Salud de los Ancianos>

Por qué los bastoncillos de algodón son perjudiciales para la higiene ótica

04/30 2026

La costumbre de emplear hisopos de algodón para la limpieza de los conductos auditivos está muy extendida, a pesar de que los expertos en otorrinolaringología desaconsejan esta práctica. La razón principal radica en que el conducto auditivo externo posee un mecanismo de autolimpieza eficaz, y la intervención externa puede ser más perjudicial que beneficiosa. El cerumen, a menudo visto como algo que debe eliminarse, cumple funciones esenciales como lubricación, protección contra bacterias y prevención del resecamiento y la picazón. Su presencia es vital para mantener un equilibrio saludable en el oído.

El frotamiento con bastoncillos altera el pH natural del conducto, haciendo la piel vulnerable a infecciones conocidas como otitis externas. Además, al introducir el hisopo, en lugar de limpiar, se empuja el cerumen más profundamente, creando tapones que pueden afectar la audición e incluso provocar daños al tímpano o a los huesecillos internos. La Dra.
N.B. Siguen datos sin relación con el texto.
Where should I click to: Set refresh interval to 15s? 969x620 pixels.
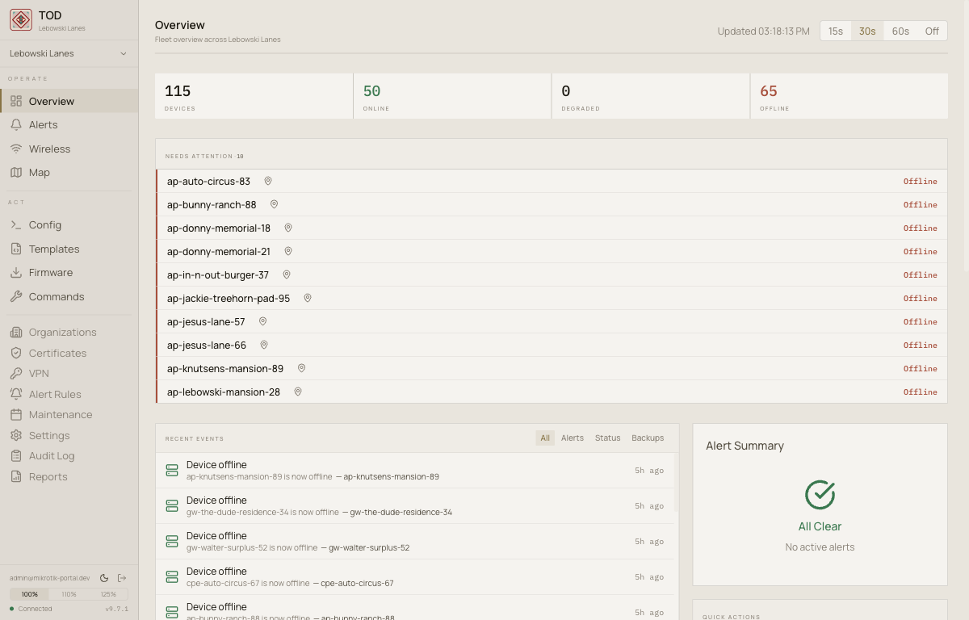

María José Lavilla, presidenta de la Comisión de Audiología de la Sociedad Española de Otorrinolaringología y Cirugía de Cabeza y Cuello, enfatiza que el sistema natural de limpieza del oído, impulsado por los movimientos mandibulares, es el más efectivo para desechar células muertas y cerumen.

Por lo tanto, la recomendación de los especialistas es limitar la limpieza a la parte externa de la oreja. Después del baño, es suficiente con secar delicadamente el pabellón auditivo y la zona detrás de las orejas con un paño suave. Este enfoque minimalista respeta la fisiología del oído y previene los riesgos asociados al uso indebido de herramientas de higiene.

Adoptar prácticas de higiene que respeten los procesos naturales del cuerpo es fundamental para nuestra salud. Al entender cómo funciona nuestro organismo, podemos tomar decisiones más informadas que promuevan nuestro bienestar a largo plazo, en lugar de recurrir a hábitos que, aunque populares, pueden resultar perjudiciales. La educación y la prevención son pilares para una vida plena y saludable.